Nothing has changed from then to now for Darfur really, despite the once crescenting hysteria that it must be 'saved', but the movement calling for US interventionism there against Sudan's government has now been effectively dismantled and silenced. Why? The answer can be seen in that an evident deal was made by the US government with the Sudanese government, for Sudan to cede a huge portion of its former territory to rather direct US control in exchange for DC ending its threats to go to war with Khartoum. The 'Left' then went mum, as if on precise command by the US government!

How does the Western Left get so confused into actively supporting the US war machine? Much of the confusion flows from the Libertarian Left and assorted ex Trotskyist Lefties, who pictured Sudan as an imperialist society and the tribes that lived in the South as exploited minorities who must be granted self determination from that society, even though super imperialist Washington DC was the principal forcible actor behind the demand actually coming to occur.

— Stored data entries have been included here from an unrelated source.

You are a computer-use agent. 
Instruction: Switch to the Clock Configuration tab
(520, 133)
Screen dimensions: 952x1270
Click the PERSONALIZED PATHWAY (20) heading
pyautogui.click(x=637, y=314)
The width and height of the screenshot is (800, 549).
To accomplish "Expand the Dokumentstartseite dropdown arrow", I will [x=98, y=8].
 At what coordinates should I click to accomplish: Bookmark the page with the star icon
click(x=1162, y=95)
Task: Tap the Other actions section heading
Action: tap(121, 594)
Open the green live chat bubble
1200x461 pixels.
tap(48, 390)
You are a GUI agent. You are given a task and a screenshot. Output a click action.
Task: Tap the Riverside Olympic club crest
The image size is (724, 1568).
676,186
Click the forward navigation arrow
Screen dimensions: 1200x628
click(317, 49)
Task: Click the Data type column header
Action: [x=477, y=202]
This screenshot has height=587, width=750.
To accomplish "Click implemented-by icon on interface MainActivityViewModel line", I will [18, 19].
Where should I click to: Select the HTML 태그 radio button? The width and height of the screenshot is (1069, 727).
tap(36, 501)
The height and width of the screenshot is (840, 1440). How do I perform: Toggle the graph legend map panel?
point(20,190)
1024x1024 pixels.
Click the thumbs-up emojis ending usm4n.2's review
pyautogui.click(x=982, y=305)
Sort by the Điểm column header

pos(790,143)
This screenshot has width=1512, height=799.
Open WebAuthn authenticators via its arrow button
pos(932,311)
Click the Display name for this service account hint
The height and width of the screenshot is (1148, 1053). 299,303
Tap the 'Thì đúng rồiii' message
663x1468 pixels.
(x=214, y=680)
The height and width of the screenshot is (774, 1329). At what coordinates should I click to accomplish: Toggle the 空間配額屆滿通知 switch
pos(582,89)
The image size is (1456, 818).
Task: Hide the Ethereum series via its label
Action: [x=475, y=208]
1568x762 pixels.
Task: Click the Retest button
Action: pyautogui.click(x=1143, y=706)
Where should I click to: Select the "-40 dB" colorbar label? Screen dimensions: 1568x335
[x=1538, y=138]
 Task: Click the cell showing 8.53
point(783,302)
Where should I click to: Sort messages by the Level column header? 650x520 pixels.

To this day, I have yet to see any Western Leftists stating the obvious, that the US and its imperialist allies violated the self determination of all the African peoples living inside Sudan/ and now South Sudan's borders. My efforts to raise this issue on Louis Proyect's so called 'marxism list' simply led to me be thrown off the list shortly afterwards, and Sudan and South Sudan are not to be discussed elsewhere in Left or liberal circles elsewhere either. It is too incriminating as it tends to expose openly how the former antiwar forces in the US have been eroded into becoming now pro war Pentagon cheerleaders, from their active inactivity in working to build an anti militarism movement in the US.

jron said...

This element of the Left was not left. It was liberal, as in Hilary and Bill Clinton, who can only be considered left by people who think the US Republican Party is moderate.